Fedus, meanwhile, is a former VP of Research at OpenAI and one of the creators of ChatGPT. He also led the team behind the first trillion-parameter neural network. The company’s small team is composed of scientists and engineers who have worked on major AI and materials science initiatives, including OpenAI’s agent Operator and Microsoft’s MatterGen, a large language model for materials discovery.
Automating Discovery
Periodic Labs describes its mission as building “AI scientists.” In practice, this means creating labs where robots conduct experiments, collect data, and learn from each cycle, iterating in ways that mimic and potentially accelerate the scientific method.

The startup’s first focus is superconductors—materials capable of conducting electricity with little to no resistance. Today’s superconductors are expensive, difficult to produce, and require extreme conditions like supercooling. If Periodic Labs can invent new materials that perform better under easier conditions, it could reshape industries from power transmission to computing.
Another priority is building a vast database of physical-world data generated by its AI scientists. “Until now, scientific AI advances have come from models trained on the internet,” the company said in a blog post. But with the internet as a data source now “exhausted,” Periodic Labs argues that the next breakthroughs will depend on fresh, real-world experimental data.
A Field Heating Up
While Periodic Labs is one of the most heavily funded entrants in this space, it is not alone. Automating chemistry and materials discovery with AI has been a growing focus of academic research since at least 2023. Startups such as Tetsuwan Scientific, nonprofits like Future House, and institutions like the University of Toronto’s Acceleration Consortium are also exploring how machine learning can accelerate breakthroughs in materials science.

But Periodic’s $300 million seed round sets it apart.
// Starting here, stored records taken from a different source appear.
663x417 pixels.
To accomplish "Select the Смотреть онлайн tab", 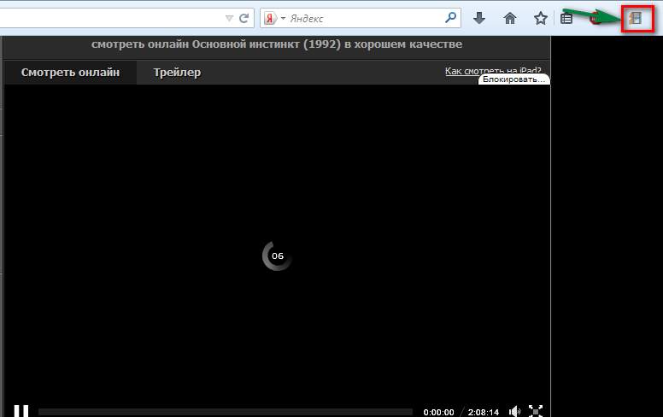I will (70, 73).
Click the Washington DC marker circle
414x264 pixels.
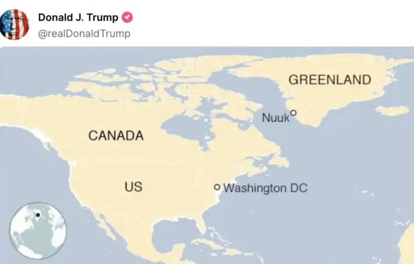[217, 187]
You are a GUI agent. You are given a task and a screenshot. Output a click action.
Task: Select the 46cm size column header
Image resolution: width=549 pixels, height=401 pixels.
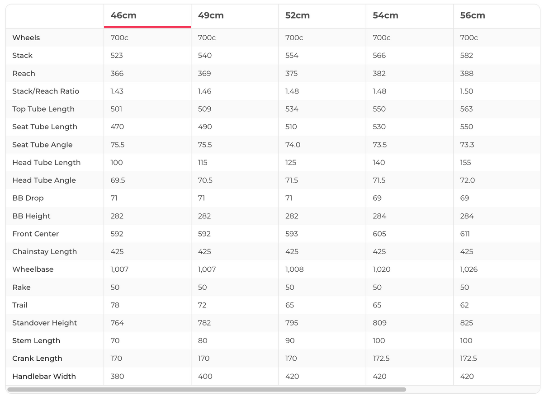[x=123, y=15]
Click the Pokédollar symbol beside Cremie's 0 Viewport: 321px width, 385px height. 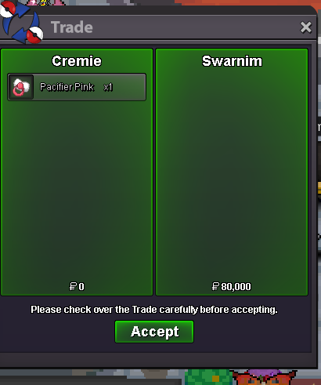(x=73, y=286)
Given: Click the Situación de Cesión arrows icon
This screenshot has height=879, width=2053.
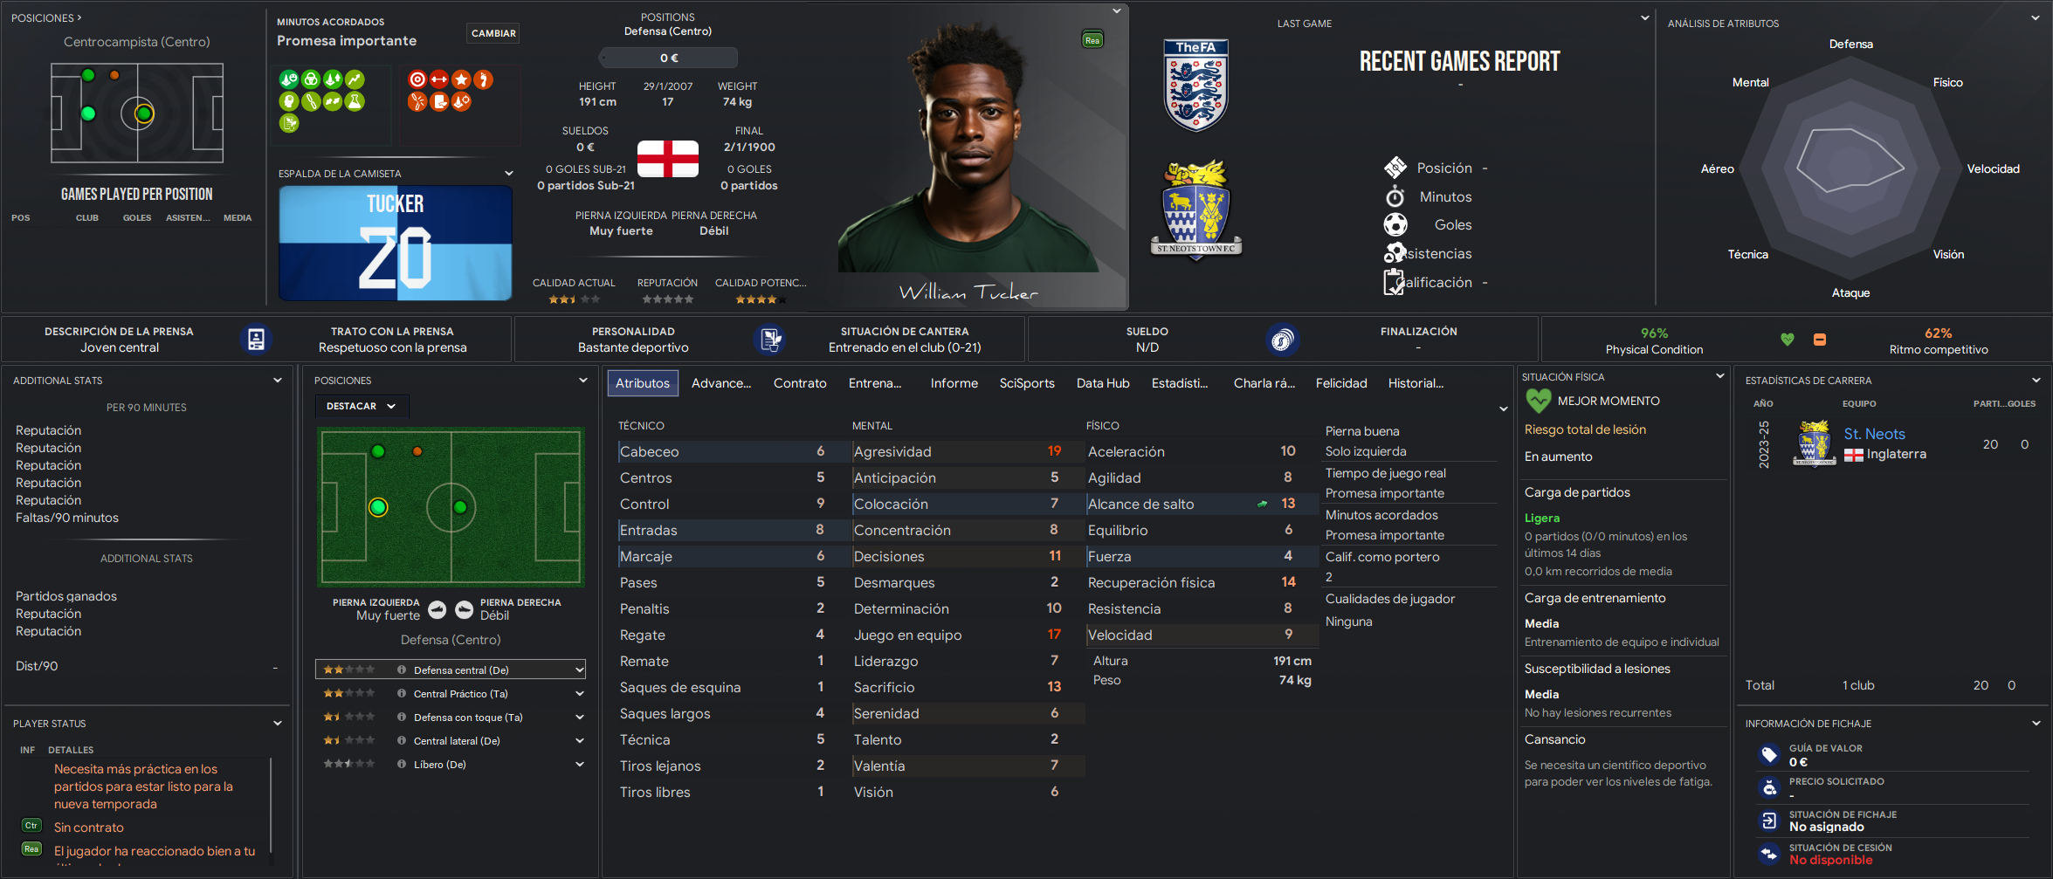Looking at the screenshot, I should coord(1769,854).
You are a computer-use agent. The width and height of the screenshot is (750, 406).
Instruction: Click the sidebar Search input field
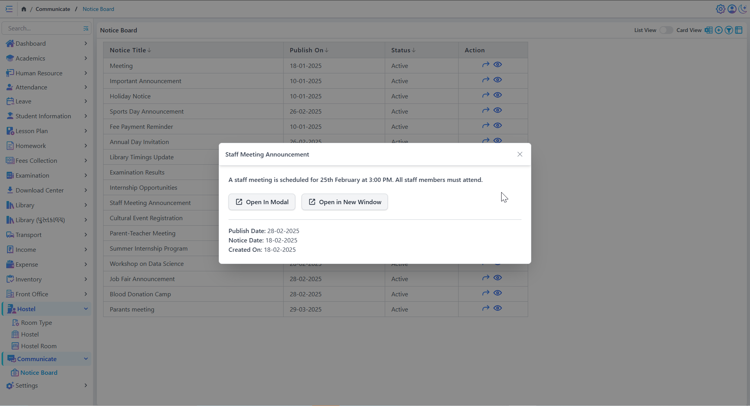coord(43,28)
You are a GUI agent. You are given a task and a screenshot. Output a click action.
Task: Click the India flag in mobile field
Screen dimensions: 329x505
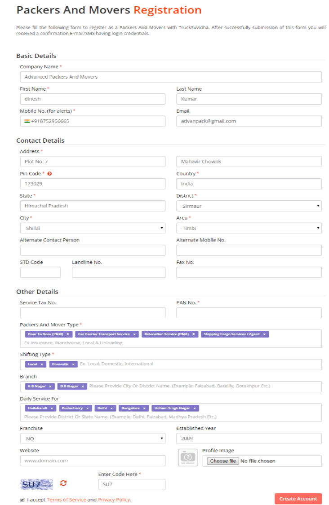(27, 121)
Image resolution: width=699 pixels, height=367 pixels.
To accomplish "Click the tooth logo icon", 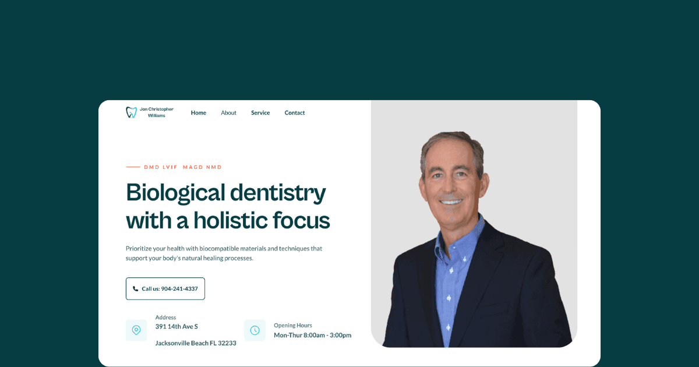I will click(132, 112).
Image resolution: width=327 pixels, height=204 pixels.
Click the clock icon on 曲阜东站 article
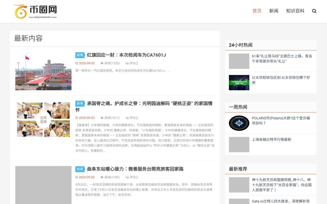pyautogui.click(x=77, y=177)
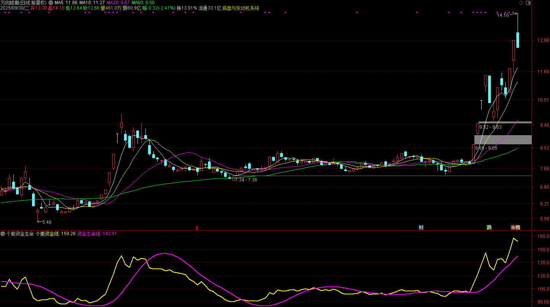Screen dimensions: 550x307
Task: Select the MA60 moving average label
Action: pyautogui.click(x=143, y=3)
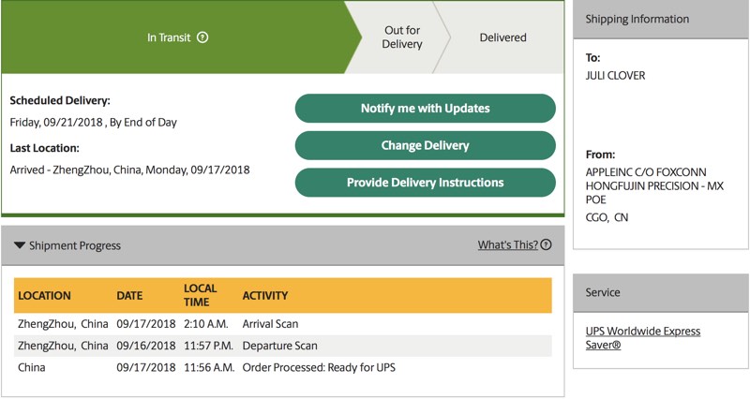
Task: Click the LOCATION column header
Action: [45, 296]

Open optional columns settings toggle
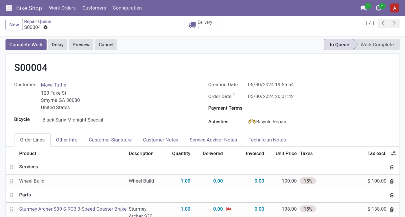(393, 153)
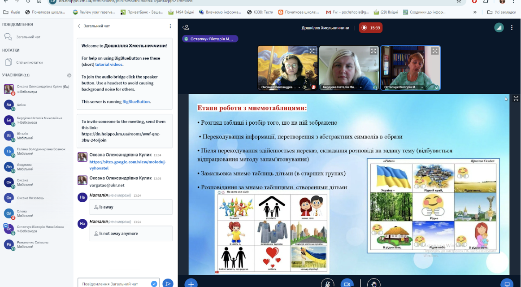
Task: Open chat options three-dot menu
Action: tap(170, 26)
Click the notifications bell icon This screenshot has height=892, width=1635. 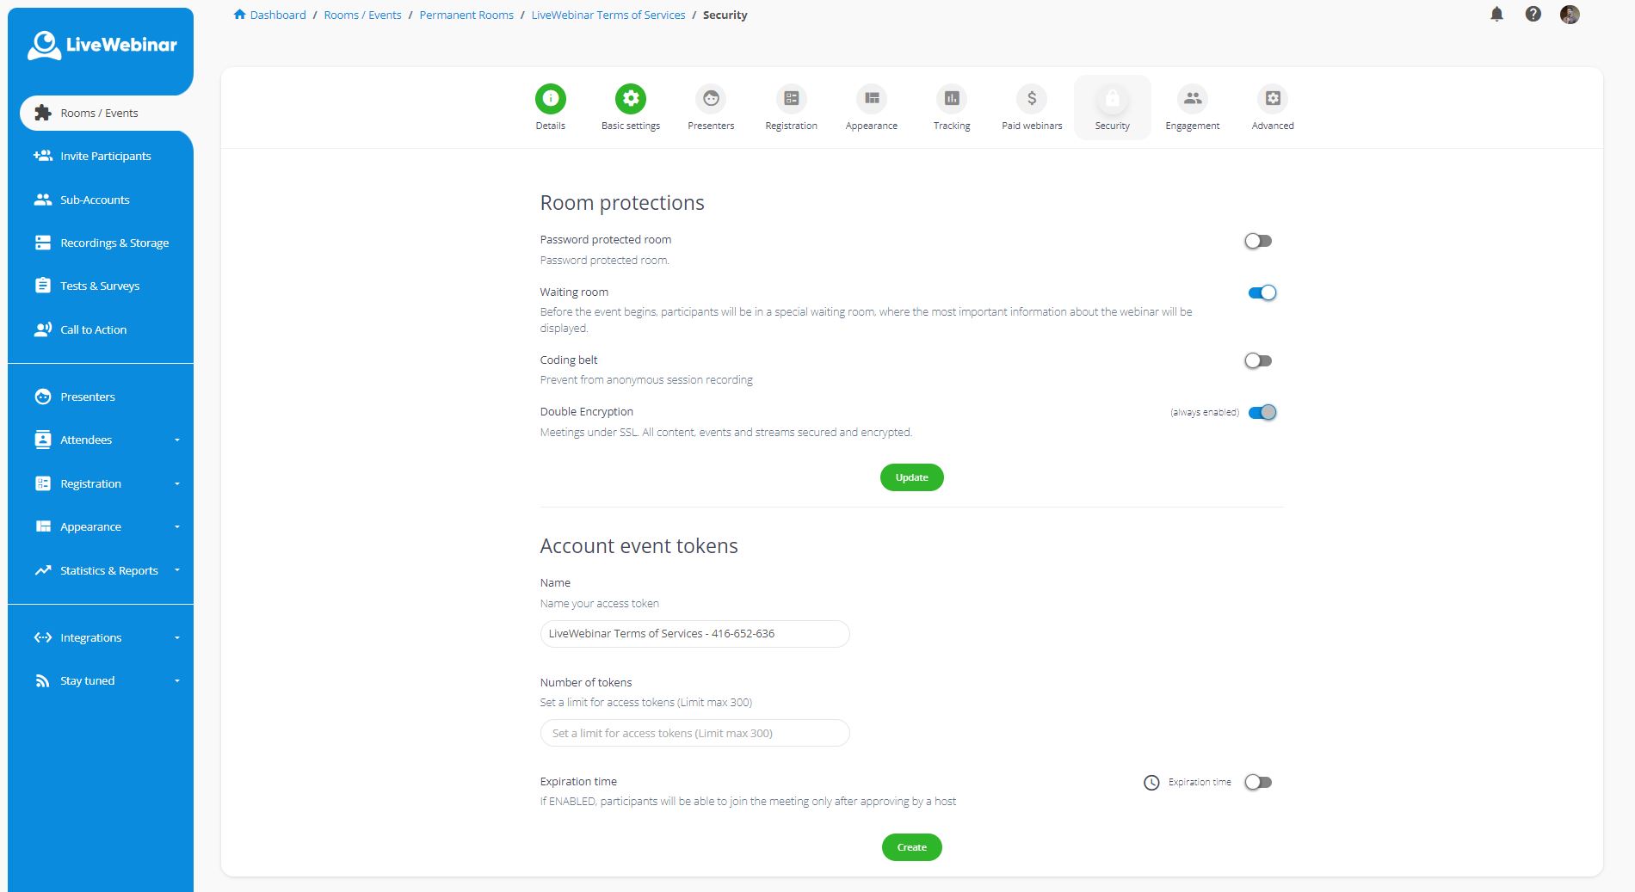point(1496,15)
It represents one of the largest initial financings for a science-focused AI company and suggests that Silicon Valley’s top investors believe the combination of AI and lab automation could lead to transformative discoveries.
Beyond AI Chatbots
The launch highlights a broader shift in the AI sector. For years, breakthroughs like ChatGPT and generative image models have defined public understanding of AI. But with models trained largely on the internet reaching diminishing returns, investors are now backing ventures that can create their own experimental data.
Companies like Periodic Labs hope to do for physical science what ChatGPT did for language: compress decades of trial-and-error into accelerated cycles of learning. Compared with efforts in pharmaceuticals, where AI is already being used to predict drug candidates, materials discovery has lagged. Periodic’s deep pockets and star-studded founding team suggest that may soon change.
The opportunity is believed to be about scale: creating not just one AI scientist, but many, each running thousands of experiments to invent materials that today exist only in theory.